At first glance, this first volume in Professor McGrail's two-volume treatment of early ships and seafaring may seem too short to give the subject matter proper coverage. We must, however, keep in mind that it is just that, the first out of two.
In Early Ship and Seafaring: European Water Transport, we are presented with a concise though well-informed look at what knowledge the relatively young field of nautical archaeology has amassed in relation to the water transport of early Europe. Professor McGrail is one of the leading experts on this topic, having first served in the Royal Navy, then later as the Chief Archaeologist at the National Maritime Museum and as Professor of Archaeology at Oxford.
In this volume, McGrail devotes the opening chapter to a discussion of the relevant concepts and techniques that must be grasped in the pursuit of understanding about maritime history. These could be discussed ad nauseam were that the author's intent, but I felt that he did a fine job including the basic knowledge needed to understand the later discussions of individual shipwreck finds and the archaeological conclusions to be drawn. Some major topics in this first chapter include early shipbuilding techniques, naval architecture and scientific principles, and navigation without instrumental aid. Oh, and he also tackles the age-old question: boat or ship?
Chapters 2 and 3 are the bulk of this book and in them we are taken on a tour of the early watercraft of the Mediterranean and Atlantic Europe. In both regions, the book examines the existing evidence that reveals the use of boats and ships from prehistory up through medieval times. This evidence is examined in its various forms: physical remains, written accounts, and iconographic depictions. Specific shipwrecks and excavations illuminate our understanding of boat construction techniques, in addition to what they reveal about how ancient ships would have fared on the seas.

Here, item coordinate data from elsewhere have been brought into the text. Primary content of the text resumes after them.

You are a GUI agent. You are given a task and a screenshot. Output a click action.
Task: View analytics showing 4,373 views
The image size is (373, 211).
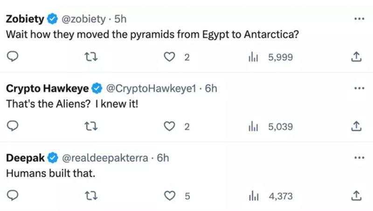point(270,196)
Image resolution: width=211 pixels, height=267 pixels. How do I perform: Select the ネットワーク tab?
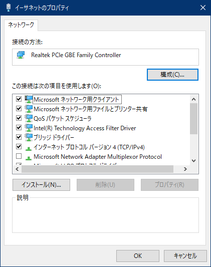point(21,25)
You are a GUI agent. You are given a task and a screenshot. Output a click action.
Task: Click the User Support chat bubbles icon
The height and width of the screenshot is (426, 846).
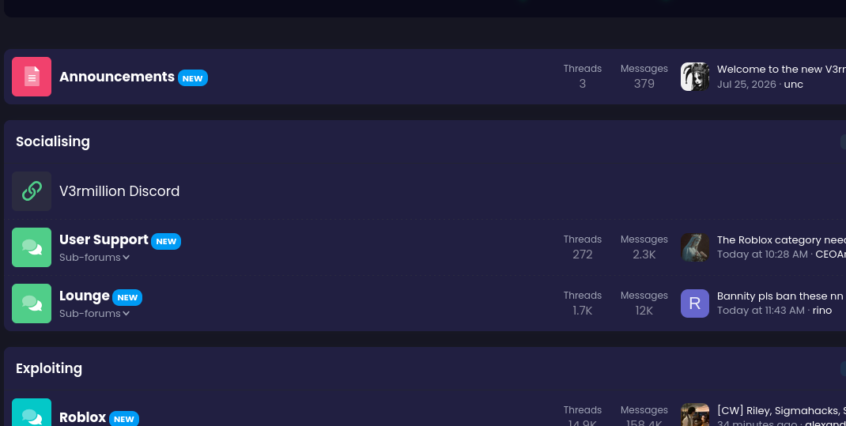click(32, 247)
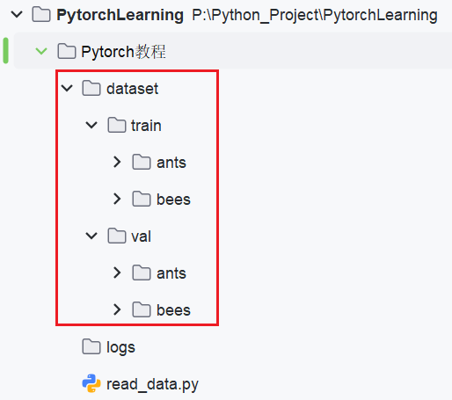This screenshot has width=452, height=400.
Task: Expand the ants folder under val
Action: tap(117, 273)
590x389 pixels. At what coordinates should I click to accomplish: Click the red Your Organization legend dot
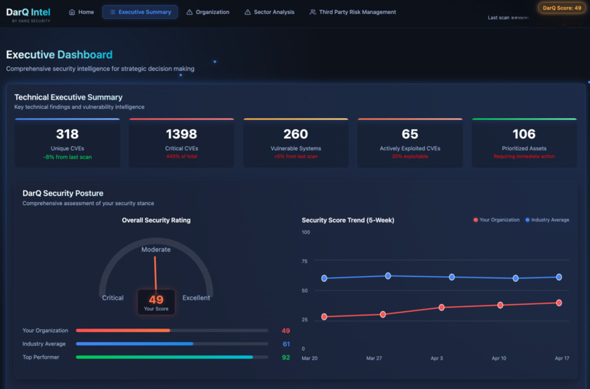tap(476, 220)
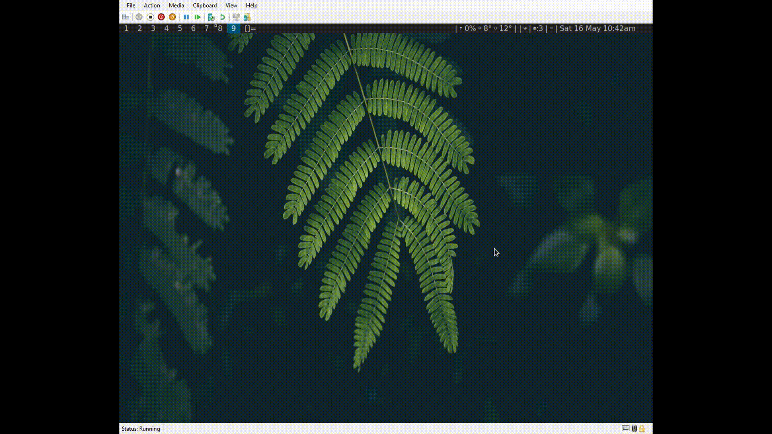Save the VM state with orange power icon
The height and width of the screenshot is (434, 772).
[172, 17]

In addition to a focus on individual remains and their interpretation, McGrail also discusses the geography and unique navigational attributes of each region. Thus, this book does indeed give the reader a succinct overview of the early ships and seafaring traditions of Europe and the Mediterranean. The particular strength of this book, in my opinion, is the generous use of images, diagrams, maps, and illustrations. These all contribute to a better understanding of the concepts and ships being discussed, something that is quite useful for a novice to the subject matter. All in all, this volume is a useful introduction to the topic for the uninitiated, and a concise reference for the learned.